Note that in addition to the original paper00725-6), there’s a V2 preprint; HOWEVER, we ask you only cite the original paper and describe the version being used (V1, V2, V2-FF, or V3).

We are hoping to get a paper out for V3 in the near future (we will update this section once the V3 paper is available)…

Known installation issues

Below we include documentation on known issues.

macOS libiomp clash

PyTorch currently ships with its own version of the OpenMP library (libiomp.dylib). Unfortunately when numpy is installed from conda (although not from pip) this leads to a collision because the conda-derived numpy library also includes a local copy of the libiomp5.dylib library. This leads to the following error message (included here for google-ability).

OMP: Error #15: Initializing libiomp5.dylib, but found libomp.dylib already initialized.
OMP: Hint This means that multiple copies of the OpenMP runtime have been linked into the program.
That is dangerous, since it can degrade performance or cause incorrect results. The best thing to
do is to ensure that only a single OpenMP runtime is linked into the process, e.g. by avoiding static
linking of the OpenMP runtime in any library. As an unsafe, unsupported, undocumented workaround you
can set the environment variable KMP_DUPLICATE_LIB_OK=TRUE to allow the program to continue to execute,
but that may cause crashes or silently produce incorrect results. For more information,
please see http://www.intel.com/software/products/support/.

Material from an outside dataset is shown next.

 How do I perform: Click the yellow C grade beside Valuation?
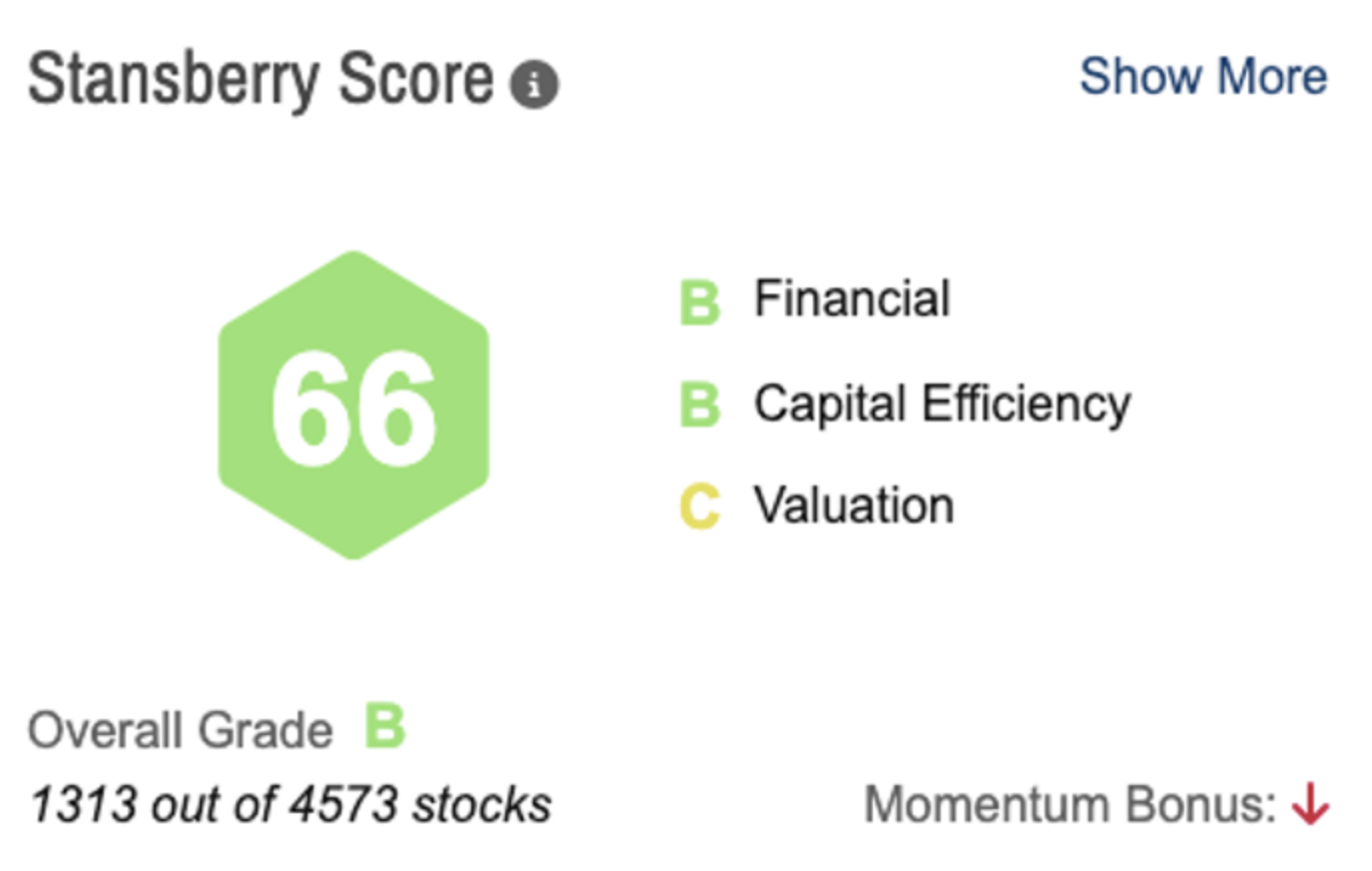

To avoid this error we make the executive decision to ignore this clash. This has largely not appeared to have any deleterious issues on performance or accuracy across the tests run. If you are uncomfortable with this then the code in metapredict/__init__.py can be edited with IGNORE_LIBOMP_ERROR set to False and metapredict re-installed from the source directory.

Testing

To see if your installation of metapredict is working properly, you can run the unit test included in the package by navigating to the metapredict/tests folder within the installation directory and running:

$ pytest -v

Example datasets

Example data that can be used with metapredict can be found in the metapredict/data folder on GitHub. The example data set is just a .fasta file containing 5 protein sequences.

Previous updates

May 2023: Update to default version (metapredict V2-FF)

As of May 2023, we have pushed our improved version metapredict V2-FF. metapredict V2-FF does not change any of the predictions, but does implement substantial performance improvements. Notably these are realized by using the predict_disorder_batch() function.

February 2022: Update to default version (metapredict V2)

As of February 15, 2022 we have updated metapredict to V2. This comes with important changes that improve the accuracy of metapredict. Please see the section on the update Major update to metapredict predictions to increase overall accuracy below. In addition, this update changes the functionality of the predict_disorder_domains() function, so please read the documentation on that function if you were using it previously.

These changes are detailed in a permanent preprint that lives on bioRxiv. We ask you still cite the original metapredict article rather than this preprint.

July 2021: Initial version (metapredict v1)

The initial version of metapredict was released in July 2021 with the corresponding paper published shortly thereafter in Biophysical Journal:

Emenecker, R. J., Griffith, D. & Holehouse, A. S. Metapredict: a fast, accurate, and easy-to-use predictor of consensus disorder and structure. Biophys. J. 120, 4312–4319 (2021).